Investment Information Confidentiality Agreement
BETWEEN:
Dove Management Consulting Inc. a corporation having its principal place of business at 9850 King George Blvd, Suite 603, Surrey, BC V3T 0P9 and Silver Pacific Investments Inc, dba SPI Logistics, a corporation having its principal place of business at 9850 King George Blvd, Suite 603, Surrey, BC V3T 0P9, (together the “Companies")
AND:
The Recipient of the Investment Information Package or any confidential information about the Companies, a corporation or individual whose principal address is noted on the Investment Information Package Request form.
1 - Definition of Confidentiality. As used in this Agreement, "Confidential Information" refers to any information which has commercial value and is either (i) technical information, including patent, copyright, trade secret, and other proprietary information, techniques, sketches, drawings, models, inventions, know—how, processes, apparatus, equipment, algorithms, software programs, software source documents, and formulae related to the current. future and proposed products and services of Companies, or (ii) non—technical information relating to the products of the Companies, including without limitation pricing, margins, merchandising plans and strategies, finances, financial and accounting data and information, suppliers, customers, customer lists, purchasing data, sales and marketing plans, future business plans and any other information which is proprietary and confidential to Companies.
2 - Nondisclosure and Nonuse Obligations. The Recipient will maintain in confidence and will not disclose, disseminate, or use any Confidential Information belonging to Companies, whether or not in written form. Recipient agrees that Recipient shall treat all Confidential Information of Companies with at least the same degree of care as Recipient accords its own confidential information. Recipient further represents that Recipient exercises at least reasonable care to protect its own confidential information. If Recipient is not an individual, Recipient agrees that Recipient shall disclose Confidential Information only to those of its employees who need to know such information, and certifies that such employees have previously accepted the terms of this Agreement.
3 - Recipient's Information. We value your privacy and are committed to protecting your personal information. We do not sell, rent, trade, or otherwise disclose your personal information to any third parties for their marketing purposes or financial gain. Your personal information is collected and used solely for the purpose of providing and improving our services to you. We maintain strict confidentiality and only share your information in limited circumstances as required by law or with your explicit consent. Our commitment to safeguarding your privacy is paramount, and we employ industry-standard security measures to protect your data from unauthorized access, disclosure, alteration, or destruction.

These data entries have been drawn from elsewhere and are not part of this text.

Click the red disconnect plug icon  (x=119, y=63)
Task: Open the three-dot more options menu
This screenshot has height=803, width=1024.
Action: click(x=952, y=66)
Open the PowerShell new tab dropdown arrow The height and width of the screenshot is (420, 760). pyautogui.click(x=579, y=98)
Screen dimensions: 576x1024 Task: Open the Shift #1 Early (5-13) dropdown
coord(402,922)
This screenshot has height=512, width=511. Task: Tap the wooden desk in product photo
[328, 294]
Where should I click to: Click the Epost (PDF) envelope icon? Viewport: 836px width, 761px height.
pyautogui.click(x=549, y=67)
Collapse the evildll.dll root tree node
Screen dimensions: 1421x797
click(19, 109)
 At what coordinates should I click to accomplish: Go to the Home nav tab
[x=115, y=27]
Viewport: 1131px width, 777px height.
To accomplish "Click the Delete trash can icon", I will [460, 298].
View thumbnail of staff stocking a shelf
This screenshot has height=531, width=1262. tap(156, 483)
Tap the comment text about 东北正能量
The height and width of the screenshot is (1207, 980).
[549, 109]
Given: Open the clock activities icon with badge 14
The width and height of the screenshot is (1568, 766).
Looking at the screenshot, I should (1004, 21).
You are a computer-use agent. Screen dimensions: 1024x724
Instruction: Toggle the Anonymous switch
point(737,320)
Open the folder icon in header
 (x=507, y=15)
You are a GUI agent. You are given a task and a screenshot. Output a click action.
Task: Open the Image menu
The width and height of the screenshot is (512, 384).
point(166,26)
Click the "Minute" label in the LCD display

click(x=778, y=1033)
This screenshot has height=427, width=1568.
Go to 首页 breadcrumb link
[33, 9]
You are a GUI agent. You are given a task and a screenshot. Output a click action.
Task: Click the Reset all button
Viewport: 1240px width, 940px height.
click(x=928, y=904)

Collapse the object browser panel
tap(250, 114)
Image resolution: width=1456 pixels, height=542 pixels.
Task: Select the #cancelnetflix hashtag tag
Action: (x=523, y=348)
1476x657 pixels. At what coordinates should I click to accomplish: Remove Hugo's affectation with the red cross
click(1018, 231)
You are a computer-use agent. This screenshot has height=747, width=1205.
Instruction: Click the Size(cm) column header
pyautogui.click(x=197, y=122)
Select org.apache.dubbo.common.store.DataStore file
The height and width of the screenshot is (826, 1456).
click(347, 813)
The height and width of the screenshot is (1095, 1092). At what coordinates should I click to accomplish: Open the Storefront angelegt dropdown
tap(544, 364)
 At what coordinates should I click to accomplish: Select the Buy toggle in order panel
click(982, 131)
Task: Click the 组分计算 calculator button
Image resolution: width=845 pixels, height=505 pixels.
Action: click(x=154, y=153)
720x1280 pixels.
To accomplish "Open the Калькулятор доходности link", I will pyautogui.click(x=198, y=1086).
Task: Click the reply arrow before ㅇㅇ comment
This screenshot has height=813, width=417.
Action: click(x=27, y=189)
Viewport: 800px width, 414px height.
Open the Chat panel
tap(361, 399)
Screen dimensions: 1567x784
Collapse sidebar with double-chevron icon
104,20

4 - Survival. This Agreement shall govern all communications between the parties. Recipient understands that its obligations under Paragraph “2” ("Nondisclosure and Nonuse Obligations") shall survive the termination of any other relationship between the parties. Upon termination of any relationship between the parties, Recipient will promptly delete any of the confidential information in their possession on any device and provide confirmation by email that the confidential information has been deleted. If the confidential information is in physical form, Recipient shall deliver to Dove Management Consulting Inc., without retaining any copies, all documents and other materials furnished to Recipient by Companies.
5 - Governing Law. This Agreement shall be governed in all respects by the laws of Canada and by the laws of the province of British Columbia, as such laws are applied to agreements entered into between the parties of this agreement.
6 - Injunctive Relief. A breach of any of the promises or agreements contained herein will result in irreparable and continuing damage to Companies for which there will be no adequate remedy at law, and Companies shall be entitled to injunctive relief and/or a decree for specific performance, and such other relief as may be proper (including monetary damages if appropriate).
7 - Entire Agreement. This Agreement constitutes the entire agreement with respect to the Confidential Information disclosed herein and supersedes all prior or contemporaneous oral or written agreements concerning such Confidential Information. This Agreement may only be changed by mutual agreement of authorized representatives of the parties in writing.
By completing the Request for Investment Information Package or the Investor Application form on this website you are agreeing to these terms.
Updated: May 24, 2024
Legal Disclaimer:
Private investors should be aware of the key accounting and regulatory considerations when investing in private company debentures. Debentures and similar debt instruments issued by a private company are generally considered financial liabilities that must be recognized and measured accordingly. Investors should review the company's financial statements. Additionally, private company debentures may be subject to rules set by the investment industry regulations. Investors should familiarize themselves with the regulatory requirements before any investment. It is important for private investors to carefully evaluate the terms, risks, and accounting treatment of any private company debentures they are considering.